LONDON (REUTERS) - Sergio Aguero scored a hat-trick in Manchester City's 6-1 rout of Huddersfield Town on Sunday (Aug 19) before the champions' neighbours Manchester United suffered a limp 3-2 defeat at Brighton & Hove Albion that left Paul Pogba questioning his team's attitude.

Where Pep Guardiola's City again dazzled against the only side to stop them scoring at the Etihad Stadium in the league last season, United produced a tepid, defensively inept display that offered little hope that they will challenge this season.

Sunday's other game saw Watford beat Burnley 3-1 to leave the Hornets as one of five sides unbeaten on six points at the top of the table.

United manager Jose Mourinho admitted his side were punished for "big mistakes", with centre halves Eric Bailly and Victor Lindelof particularly guilty as Brighton scored three first-half goals - more than United conceded in any Premier League match last season.

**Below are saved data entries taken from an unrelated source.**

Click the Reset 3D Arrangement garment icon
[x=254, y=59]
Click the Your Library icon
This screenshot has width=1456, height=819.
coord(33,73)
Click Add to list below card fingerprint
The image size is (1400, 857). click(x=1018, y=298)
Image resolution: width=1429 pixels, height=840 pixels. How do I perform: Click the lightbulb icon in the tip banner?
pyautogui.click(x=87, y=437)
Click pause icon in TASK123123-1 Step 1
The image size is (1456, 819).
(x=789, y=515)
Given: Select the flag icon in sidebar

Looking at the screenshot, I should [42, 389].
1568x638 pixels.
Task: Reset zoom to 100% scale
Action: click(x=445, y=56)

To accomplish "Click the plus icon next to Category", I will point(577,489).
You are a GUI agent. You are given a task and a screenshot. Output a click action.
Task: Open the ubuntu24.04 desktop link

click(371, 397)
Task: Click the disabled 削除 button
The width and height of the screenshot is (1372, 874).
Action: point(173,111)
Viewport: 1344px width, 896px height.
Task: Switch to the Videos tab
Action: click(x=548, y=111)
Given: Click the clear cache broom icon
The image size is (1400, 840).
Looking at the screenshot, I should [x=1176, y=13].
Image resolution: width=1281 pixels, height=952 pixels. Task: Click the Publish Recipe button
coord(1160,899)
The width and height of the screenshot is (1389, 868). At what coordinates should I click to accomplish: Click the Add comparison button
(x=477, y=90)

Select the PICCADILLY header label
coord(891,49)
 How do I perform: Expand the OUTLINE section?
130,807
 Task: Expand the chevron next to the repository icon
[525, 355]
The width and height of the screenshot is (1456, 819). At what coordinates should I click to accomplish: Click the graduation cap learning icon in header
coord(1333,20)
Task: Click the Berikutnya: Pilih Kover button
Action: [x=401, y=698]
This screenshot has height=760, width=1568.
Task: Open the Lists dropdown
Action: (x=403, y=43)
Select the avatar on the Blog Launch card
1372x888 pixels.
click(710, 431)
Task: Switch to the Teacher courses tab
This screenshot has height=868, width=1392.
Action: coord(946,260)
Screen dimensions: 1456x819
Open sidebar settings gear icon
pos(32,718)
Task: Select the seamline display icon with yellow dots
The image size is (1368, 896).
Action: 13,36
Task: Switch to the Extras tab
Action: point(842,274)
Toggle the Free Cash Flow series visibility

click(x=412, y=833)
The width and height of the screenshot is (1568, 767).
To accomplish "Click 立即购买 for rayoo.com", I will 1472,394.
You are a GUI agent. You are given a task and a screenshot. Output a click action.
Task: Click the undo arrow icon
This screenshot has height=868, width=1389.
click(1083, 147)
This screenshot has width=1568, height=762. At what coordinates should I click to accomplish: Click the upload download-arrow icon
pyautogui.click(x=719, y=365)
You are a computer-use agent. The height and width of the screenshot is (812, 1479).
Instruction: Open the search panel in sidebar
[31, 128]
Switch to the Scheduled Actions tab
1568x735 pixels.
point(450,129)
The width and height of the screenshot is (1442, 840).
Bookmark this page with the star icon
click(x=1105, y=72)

Glenn Murray and Shane Duffy scored twice in two minutes and, after Romelu Lukaku hit back, Bailly condeded a needless penalty which Pascal Gross converted via David de Gea's legs. Pogba's injury-time penalty, after Marouane Fellaini was brought down, came too late to matter.

United's captain was quick to admit that United have problems.

"They had more hunger than us. My attitude wasn't right," said Pogba, adding that his team mates also approached the game wrong. "We made mistakes we shouldn't make. We tried to push and push, we kept trying, but it was a bit too late. It is a big lesson for us. I kept trying but I lost a lot of balls."

The contrast with City's performance hours earlier could not have been starker.

Once Aguero broke the deadlock on 25 minutes there was no way back for Huddersfield, and the Argentine followed up with further strikes on 35 and 75 minutes as City made light of the absence of the injured Kevin De Bruyne.

"I never saw him like this since I was here," said manager Pep Guardiola, praising Aguero after pairing him with Gabriel Jesus up front. "Sergio is in an incredible condition with the ball and without the ball. Last season, Huddersfield played five at the back. We decided today we would play with two strikers."

Jesus and David Silva also scored with a late Terence Kongolo own goal meaning Huddersfield have now shipped nine goals in two games.

So complete was City's domination that it would have been no surpise if they had emulated the 10-1 scoreline they managed against the same opponents in 1987.

Particularly impressive was the range of attacking options open to Guardiola with almost every player providing a threat on goal.

Unbeaten Watford are alongside City as joint leaders after an eye-catching win at Burnley, who have gone seven league games without a win, following early second half strikes from captain Troy Deeney and Will Hughes.

Watford had been winless in their past 12 away games and had last netted away from Vicarage Road in January. Former Burnley forward Andre Gray had opened the scoring with James Tarkowski replying early in the game.

"It is important the amount of goals, but the quality as well," said Watford's Spanish manager Javi Gracia. "Will Hughes scored an outstanding goal, I am happy for all of them."

Burnley manager Sean Dyche accepted his side had handed the game to Watford after the interval. "We gave the game to the opposition," he said.